__What this task involves__. Copy all lines holding the word "beside" from the entries.

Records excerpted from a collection
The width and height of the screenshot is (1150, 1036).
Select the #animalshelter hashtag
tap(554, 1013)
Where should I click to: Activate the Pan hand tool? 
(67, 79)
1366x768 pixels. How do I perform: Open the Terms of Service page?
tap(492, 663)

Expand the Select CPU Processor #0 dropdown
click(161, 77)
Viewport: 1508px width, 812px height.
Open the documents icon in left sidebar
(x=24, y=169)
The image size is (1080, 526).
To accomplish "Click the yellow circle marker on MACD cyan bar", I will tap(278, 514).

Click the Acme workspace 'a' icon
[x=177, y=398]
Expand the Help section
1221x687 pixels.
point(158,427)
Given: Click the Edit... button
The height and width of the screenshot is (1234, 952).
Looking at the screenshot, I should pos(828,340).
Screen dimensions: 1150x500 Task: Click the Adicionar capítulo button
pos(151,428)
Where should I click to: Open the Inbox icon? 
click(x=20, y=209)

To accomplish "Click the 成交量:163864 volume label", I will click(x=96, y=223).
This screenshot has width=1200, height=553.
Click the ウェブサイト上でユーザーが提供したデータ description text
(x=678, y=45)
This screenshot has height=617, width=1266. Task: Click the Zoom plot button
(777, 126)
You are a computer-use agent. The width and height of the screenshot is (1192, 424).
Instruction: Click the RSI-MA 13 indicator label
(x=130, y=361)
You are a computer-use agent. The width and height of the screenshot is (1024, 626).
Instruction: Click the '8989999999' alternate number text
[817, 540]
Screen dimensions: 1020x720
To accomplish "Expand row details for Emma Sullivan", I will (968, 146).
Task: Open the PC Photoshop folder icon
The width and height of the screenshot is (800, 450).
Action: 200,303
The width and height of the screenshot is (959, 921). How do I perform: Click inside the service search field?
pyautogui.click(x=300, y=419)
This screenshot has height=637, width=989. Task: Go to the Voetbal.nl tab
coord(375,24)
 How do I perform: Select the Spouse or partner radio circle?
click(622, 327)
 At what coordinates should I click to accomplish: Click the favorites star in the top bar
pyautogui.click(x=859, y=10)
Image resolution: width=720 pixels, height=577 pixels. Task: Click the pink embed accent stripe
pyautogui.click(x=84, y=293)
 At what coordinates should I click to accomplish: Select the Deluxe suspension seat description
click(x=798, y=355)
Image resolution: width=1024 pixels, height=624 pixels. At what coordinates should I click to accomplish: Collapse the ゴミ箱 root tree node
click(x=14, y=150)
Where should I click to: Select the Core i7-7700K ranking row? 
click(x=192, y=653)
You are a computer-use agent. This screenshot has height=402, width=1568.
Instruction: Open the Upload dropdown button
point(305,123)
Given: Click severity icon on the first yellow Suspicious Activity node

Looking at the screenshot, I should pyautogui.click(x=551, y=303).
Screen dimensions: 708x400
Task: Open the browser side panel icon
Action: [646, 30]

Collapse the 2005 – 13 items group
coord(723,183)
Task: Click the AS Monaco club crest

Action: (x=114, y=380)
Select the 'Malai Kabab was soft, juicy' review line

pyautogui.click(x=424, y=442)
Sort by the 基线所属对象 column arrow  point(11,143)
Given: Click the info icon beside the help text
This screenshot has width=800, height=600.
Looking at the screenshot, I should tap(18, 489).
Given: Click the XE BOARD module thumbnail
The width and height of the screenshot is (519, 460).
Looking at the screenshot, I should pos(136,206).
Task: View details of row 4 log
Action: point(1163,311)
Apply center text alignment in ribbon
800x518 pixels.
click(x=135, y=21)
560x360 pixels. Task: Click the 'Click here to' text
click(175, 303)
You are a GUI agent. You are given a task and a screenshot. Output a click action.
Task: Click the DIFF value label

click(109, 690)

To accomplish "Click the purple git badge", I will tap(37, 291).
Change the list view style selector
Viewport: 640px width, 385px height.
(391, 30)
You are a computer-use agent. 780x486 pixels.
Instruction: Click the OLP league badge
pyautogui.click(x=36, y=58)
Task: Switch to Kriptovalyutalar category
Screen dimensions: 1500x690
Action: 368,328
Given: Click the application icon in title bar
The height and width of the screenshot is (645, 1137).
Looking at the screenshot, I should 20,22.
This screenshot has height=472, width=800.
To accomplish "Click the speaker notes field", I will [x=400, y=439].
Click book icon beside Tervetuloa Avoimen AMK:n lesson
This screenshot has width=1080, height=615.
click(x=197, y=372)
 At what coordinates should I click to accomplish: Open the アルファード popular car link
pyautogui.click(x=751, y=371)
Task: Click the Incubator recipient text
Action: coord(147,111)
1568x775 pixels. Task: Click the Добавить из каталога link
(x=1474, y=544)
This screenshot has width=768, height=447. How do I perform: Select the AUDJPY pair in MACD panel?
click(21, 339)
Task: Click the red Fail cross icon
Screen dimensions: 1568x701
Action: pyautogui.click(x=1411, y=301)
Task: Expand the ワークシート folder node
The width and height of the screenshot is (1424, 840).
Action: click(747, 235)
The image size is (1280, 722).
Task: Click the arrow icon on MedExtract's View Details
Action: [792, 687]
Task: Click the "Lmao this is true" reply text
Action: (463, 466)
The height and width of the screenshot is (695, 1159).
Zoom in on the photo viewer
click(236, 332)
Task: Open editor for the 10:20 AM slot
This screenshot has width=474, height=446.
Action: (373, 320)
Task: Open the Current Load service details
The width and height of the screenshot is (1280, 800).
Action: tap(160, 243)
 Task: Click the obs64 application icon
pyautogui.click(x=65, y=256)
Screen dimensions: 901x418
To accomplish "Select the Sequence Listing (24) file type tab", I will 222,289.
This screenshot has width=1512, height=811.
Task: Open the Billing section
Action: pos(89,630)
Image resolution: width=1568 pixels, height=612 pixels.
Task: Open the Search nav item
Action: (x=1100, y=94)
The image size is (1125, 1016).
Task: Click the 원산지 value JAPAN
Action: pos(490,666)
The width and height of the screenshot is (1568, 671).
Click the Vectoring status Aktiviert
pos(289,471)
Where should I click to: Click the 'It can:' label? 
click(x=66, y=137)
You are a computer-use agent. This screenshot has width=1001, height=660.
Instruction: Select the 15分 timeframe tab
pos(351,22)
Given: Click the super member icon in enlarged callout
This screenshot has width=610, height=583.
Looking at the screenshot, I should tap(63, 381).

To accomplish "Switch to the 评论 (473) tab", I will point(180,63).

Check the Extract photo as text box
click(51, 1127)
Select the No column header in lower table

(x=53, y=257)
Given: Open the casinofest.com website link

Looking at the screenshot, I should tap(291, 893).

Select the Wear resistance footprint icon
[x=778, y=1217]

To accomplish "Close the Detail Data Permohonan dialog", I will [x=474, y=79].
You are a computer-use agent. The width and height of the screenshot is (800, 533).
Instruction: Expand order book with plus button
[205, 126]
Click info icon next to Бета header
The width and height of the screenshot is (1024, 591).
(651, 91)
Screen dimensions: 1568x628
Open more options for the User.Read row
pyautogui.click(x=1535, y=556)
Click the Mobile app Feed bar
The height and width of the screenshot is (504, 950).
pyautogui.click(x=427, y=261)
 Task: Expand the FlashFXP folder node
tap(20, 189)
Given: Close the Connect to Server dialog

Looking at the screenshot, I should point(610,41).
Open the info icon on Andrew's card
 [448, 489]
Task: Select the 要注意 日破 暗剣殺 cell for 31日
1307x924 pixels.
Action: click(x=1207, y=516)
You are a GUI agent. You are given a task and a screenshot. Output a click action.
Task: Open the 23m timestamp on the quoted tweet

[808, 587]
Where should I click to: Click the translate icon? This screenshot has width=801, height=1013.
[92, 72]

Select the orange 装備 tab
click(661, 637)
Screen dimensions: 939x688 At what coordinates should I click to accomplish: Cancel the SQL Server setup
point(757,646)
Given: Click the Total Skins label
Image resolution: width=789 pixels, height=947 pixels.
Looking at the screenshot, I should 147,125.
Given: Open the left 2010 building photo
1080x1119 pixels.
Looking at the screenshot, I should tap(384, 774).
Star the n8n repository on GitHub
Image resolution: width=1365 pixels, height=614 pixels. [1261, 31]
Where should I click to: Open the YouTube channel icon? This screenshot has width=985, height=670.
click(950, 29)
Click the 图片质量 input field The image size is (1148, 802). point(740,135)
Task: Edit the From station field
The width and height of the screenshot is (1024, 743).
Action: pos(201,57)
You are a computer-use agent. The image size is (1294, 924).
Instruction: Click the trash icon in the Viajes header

__Reply__.
Given: Click the info icon beside the help text
Click book icon beside Tervetuloa Avoimen AMK:n lesson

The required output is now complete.